JERUSALEM: L'armée israélienne a averti mercredi soir qu'elle considérait comme une "zone de combat" tout le territoire libanais situé au sud du Zahrani, fleuve s'écoulant à une quarantaine de kilomètres de la frontière entre Israël et le Liban.

Dans un message sur les réseaux sociaux semblant acter la fin du cessez-le-feu plus que précaire entre Israël et le mouvement islamiste libanais Hezbollah, le colonel Avichay Adraee, porte-parole arabophone de l'armée israélienne a appelé tous les habitants qui se trouveraient dans cette région à évacuer vers la rive nord du Zahrani.

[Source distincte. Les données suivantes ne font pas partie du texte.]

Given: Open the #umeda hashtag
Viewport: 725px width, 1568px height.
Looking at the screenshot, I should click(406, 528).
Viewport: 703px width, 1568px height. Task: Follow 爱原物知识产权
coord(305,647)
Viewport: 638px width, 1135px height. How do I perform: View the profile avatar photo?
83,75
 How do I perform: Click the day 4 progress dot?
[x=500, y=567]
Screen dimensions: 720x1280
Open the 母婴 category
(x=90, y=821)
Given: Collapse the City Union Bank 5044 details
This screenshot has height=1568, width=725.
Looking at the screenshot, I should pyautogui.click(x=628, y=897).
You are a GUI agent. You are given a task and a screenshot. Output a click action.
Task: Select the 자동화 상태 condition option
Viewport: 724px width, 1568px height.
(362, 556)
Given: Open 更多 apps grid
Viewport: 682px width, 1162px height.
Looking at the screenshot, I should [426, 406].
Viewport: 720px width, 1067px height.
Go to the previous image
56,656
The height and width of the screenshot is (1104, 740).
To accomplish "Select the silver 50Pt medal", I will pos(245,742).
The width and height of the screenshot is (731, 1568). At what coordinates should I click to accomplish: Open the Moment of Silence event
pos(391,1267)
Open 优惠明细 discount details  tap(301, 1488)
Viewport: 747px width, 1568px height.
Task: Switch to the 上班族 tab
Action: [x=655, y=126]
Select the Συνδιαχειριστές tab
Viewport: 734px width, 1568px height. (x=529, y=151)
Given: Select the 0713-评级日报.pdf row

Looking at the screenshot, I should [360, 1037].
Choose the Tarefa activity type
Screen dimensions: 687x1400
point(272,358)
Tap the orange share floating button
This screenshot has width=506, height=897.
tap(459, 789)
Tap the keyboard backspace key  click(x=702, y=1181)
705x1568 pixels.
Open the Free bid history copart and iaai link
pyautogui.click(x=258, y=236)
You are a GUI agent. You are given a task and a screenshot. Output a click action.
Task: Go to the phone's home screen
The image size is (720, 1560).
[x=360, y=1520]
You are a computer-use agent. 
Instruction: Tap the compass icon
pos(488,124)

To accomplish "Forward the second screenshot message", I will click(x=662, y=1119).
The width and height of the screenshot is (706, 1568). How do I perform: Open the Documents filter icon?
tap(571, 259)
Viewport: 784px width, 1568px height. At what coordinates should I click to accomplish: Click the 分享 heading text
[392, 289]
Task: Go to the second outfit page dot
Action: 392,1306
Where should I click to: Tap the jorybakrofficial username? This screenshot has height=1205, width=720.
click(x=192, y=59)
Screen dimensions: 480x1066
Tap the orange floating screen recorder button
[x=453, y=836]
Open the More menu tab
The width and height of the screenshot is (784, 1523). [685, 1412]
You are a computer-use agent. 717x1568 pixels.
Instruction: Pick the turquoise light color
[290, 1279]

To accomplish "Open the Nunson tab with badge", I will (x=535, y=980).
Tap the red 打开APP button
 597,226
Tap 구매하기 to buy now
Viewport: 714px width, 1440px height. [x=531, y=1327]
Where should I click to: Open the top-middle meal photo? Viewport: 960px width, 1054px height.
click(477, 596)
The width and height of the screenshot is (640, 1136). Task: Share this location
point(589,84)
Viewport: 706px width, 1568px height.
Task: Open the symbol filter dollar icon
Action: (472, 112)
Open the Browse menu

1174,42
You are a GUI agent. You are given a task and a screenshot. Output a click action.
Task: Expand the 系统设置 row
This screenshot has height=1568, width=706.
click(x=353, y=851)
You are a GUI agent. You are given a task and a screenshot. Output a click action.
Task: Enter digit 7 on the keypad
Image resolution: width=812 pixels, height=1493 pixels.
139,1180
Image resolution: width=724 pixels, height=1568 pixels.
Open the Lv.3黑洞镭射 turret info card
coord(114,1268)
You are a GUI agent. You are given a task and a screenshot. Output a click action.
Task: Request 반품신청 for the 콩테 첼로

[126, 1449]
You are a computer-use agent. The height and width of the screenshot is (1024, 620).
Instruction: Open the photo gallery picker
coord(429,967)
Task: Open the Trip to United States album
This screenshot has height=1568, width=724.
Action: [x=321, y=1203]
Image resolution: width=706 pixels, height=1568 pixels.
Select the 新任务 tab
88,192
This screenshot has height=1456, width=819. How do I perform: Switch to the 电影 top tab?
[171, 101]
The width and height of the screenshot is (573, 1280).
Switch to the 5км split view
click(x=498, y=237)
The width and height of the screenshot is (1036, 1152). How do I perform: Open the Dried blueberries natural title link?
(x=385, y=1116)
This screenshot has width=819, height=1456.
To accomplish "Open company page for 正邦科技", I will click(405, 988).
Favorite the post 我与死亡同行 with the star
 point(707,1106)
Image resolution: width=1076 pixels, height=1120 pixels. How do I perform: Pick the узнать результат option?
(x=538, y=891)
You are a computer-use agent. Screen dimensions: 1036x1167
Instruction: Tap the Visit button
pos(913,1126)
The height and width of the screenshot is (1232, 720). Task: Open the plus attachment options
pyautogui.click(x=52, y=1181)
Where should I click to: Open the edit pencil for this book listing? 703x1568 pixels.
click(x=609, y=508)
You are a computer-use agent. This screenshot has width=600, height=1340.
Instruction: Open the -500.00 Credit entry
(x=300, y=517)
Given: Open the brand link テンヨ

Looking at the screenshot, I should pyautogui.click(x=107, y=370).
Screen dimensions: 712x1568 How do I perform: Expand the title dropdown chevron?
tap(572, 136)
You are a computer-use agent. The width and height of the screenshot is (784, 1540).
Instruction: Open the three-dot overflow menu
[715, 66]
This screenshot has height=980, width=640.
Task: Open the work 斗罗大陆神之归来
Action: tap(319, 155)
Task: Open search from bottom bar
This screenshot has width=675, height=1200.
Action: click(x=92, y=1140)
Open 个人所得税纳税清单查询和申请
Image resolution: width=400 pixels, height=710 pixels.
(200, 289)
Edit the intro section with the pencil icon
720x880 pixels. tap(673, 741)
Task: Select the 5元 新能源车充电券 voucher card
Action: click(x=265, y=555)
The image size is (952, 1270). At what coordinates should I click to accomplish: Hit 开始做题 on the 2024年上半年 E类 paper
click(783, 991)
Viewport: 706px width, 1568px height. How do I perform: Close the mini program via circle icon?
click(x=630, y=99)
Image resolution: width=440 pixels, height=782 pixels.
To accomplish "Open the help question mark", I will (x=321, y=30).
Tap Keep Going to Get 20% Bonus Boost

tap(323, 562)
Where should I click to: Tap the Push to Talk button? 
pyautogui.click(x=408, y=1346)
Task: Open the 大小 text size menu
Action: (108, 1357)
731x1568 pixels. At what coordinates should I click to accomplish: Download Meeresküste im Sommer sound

"A la lumière des violations répétées des termes du cessez-le-feu par le Hezbollah terroriste, [l'armée israélienne] va agir contre lui avec une très grande force", a prévenu l'officier.

"Au Liban, nous intensifions nos opérations afin de porter des coups toujours plus sévères à l'organisation Hezbollah", a déclaré de son côté le lieutenant-général Eyal Zamir, chef d'état-major de l'armée israélienne, lors d'une cérémonie de réception d'un nouvel avion ravitailleur pour l'armée de l'Air.

"Cette mission est conduite de manière méthodique, sur tous les fronts — dans les airs comme au sol — avec responsabilité et détermination, face à un ennemi affaibli et durement éprouvé", a-t-il dit selon une vidéo de la cérémonie diffusée par le service de presse de l'armée.

"Le Hezbollah déploie contre nous une large gamme de menaces, notamment celle des drones" explosifs, a-t-il ajouté promettant de poursuivre "sans relâche [les] efforts [pour infliger] à l'ennemi un coût élevé, tant sur la ligne de front qu'en profondeur".